24.4.18

The White Wine List Of My Dreams


BY LAURA JANE FAULDS/ ILLUSTRATION BY JEN MAY

There are worse things to write than a wine list, but I’d rather write about a wine list, since a wine list doesn’t have enough words. Once I had a wine list where I wrote little descriptions of what the wines tasted like underneath their names, but that still wasn’t enough: when it comes to words, I need at least a thousand to really get me going.
        Now, I don’t think wine lists should have descriptions of the wines at all, especially not cutesy or clever ones. It’s pointless: there’s nothing any writer could do to stop the names of the wines from being the most beautiful words on the page. Just try and write a sentence that looks as good as, for instance, Méo-Camuzet Vosne-Romanée Premier— no— 1er Cru, or even just ‘1er Cru,’ when you write it like that, with the 1. Imagine opening up a pretty old book to any page and seeing those beautiful words written down in the middle of it. Your eye would be drawn to them. See how ugly the sentence "Your eye would be drawn to them" looks comparatively?
        So that’s the first thing I want to say about the imaginary wine list I'm writing about: it doesn’t have descriptions. And it would be shaped like a book, and bound. It’s alright when wine lists are just one long piece of paper but I hate when they’re something so precious, a clipboard or a duo-tang or whatever. Some “fresh new take” on a wine list being a wine list. Give me a break.
       The wine list I'm writing about doesn't exist because, if it did, I would have to write it, it would have to belong to my wine bar, and I don't want to have a wine bar. I’m too lazy, not rich enough, and also, I don’t really like wine bars. I go to them because I have to, because I’m a person who lives in a city in North America and likes to drink good wine— but I also think that no wine can be enjoyed to its fullest at a WINE BAR in a CITY in NORTH AMERICA. Wine tastes first-best on the vineyard where it’s made, second-best in a bar/restaurant close to where it’s made (which would probably never be called a “wine bar,” unless you’re in California), third-best in a person’s home close to where it’s made, a hundredth-best in some drippy wine bar in Cleveland or Vancouver or whatever. Whenever a new wine bar opens up in Toronto and a person tells me it’s “good,” I take it with a grain of salt. You have to assume that every wine bar in your city is necessarily an abomination, and then grade it on a curve.
        If I were ever rich enough to open up a wine bar, I’d also have to be bored. Like, the richest, boredest person you could imagine. If I were just regular rich and bored, I’d want to go work on a vineyard and do physical labour for the love of the game; if I were very rich and bored, I'd get a job working as a food runner at a restaurant.
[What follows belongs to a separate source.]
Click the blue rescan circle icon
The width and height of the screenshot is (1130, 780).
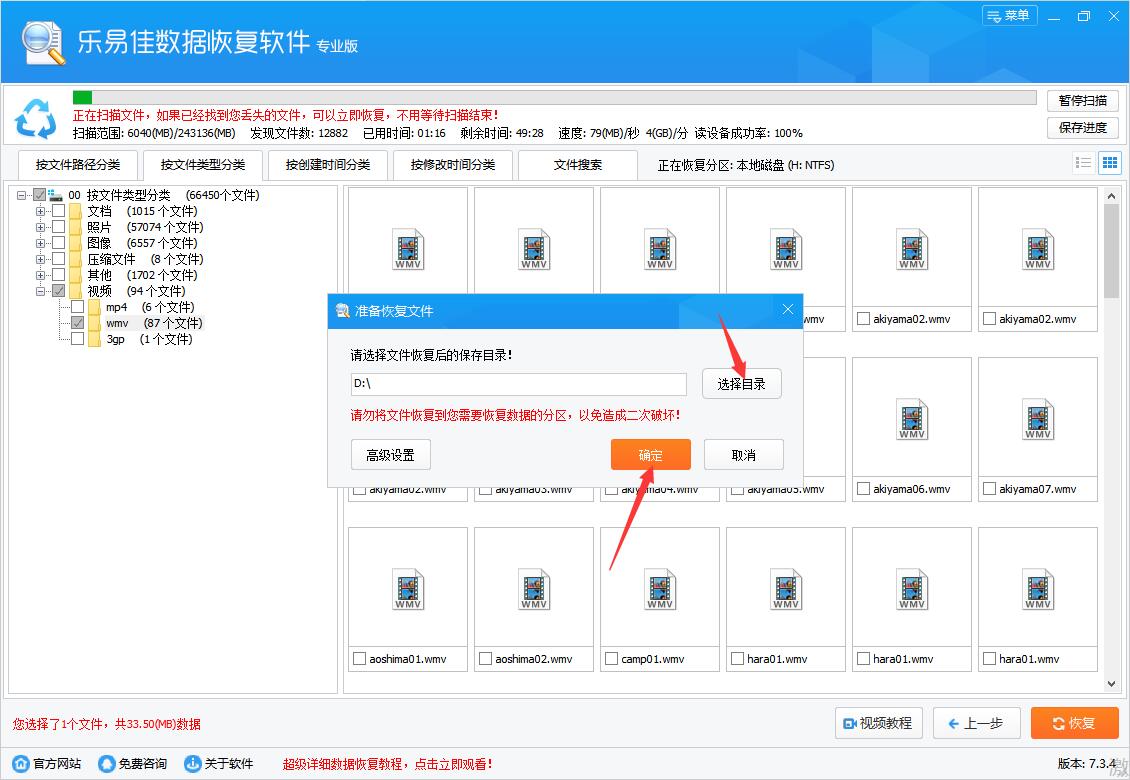[x=36, y=119]
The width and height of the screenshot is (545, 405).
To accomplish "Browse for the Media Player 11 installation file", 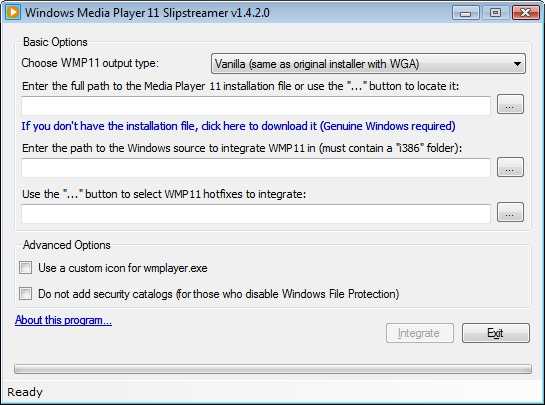I will [x=510, y=104].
Food runner is my favourite job— it’s so easy, and you never have to talk to a person. So, in this fake scenario, I would already have had to carry out those two phases of rich person boredom for long enough that I’d have reached a point of no longer being satisfied by my food-running gig, which seems impossible, but, you know. Stranger things have happened, I guess. 
        So that’s the back-story. I’d quit my job as a fifty-five year old food runner, move back to Toronto, and open up a wine bar. I’d call it John F. Kennedy International Airport— no, John F. Kennedy Int’l Airport, Int’l, with the apostrophe. Not for any real reason: I just think it’s a solid name. And I hate when wine bar names are so transparent about the wine bar being a wine bar. Like, calm down. If your wine bar is a wine bar, we’ll figure out that it’s a wine bar. You don’t have to name it “Tannin.”
       At John F. Kennedy Int’l Airport, the wine by the glass list would be a small slip of paper paper-clipped to the front of the wine-book wine-list. It would be written in inky black Micron pen in my cutesy loopy penmanship, then photocopied using an inky-smelling Xerox machine from twenty-five years ago (or, fifty years ago, since my wine bar is set twenty-five years in the future), and the belly of the machine would overheat, and you could warm your hands on it, and when the paper printed out it would feel hot too.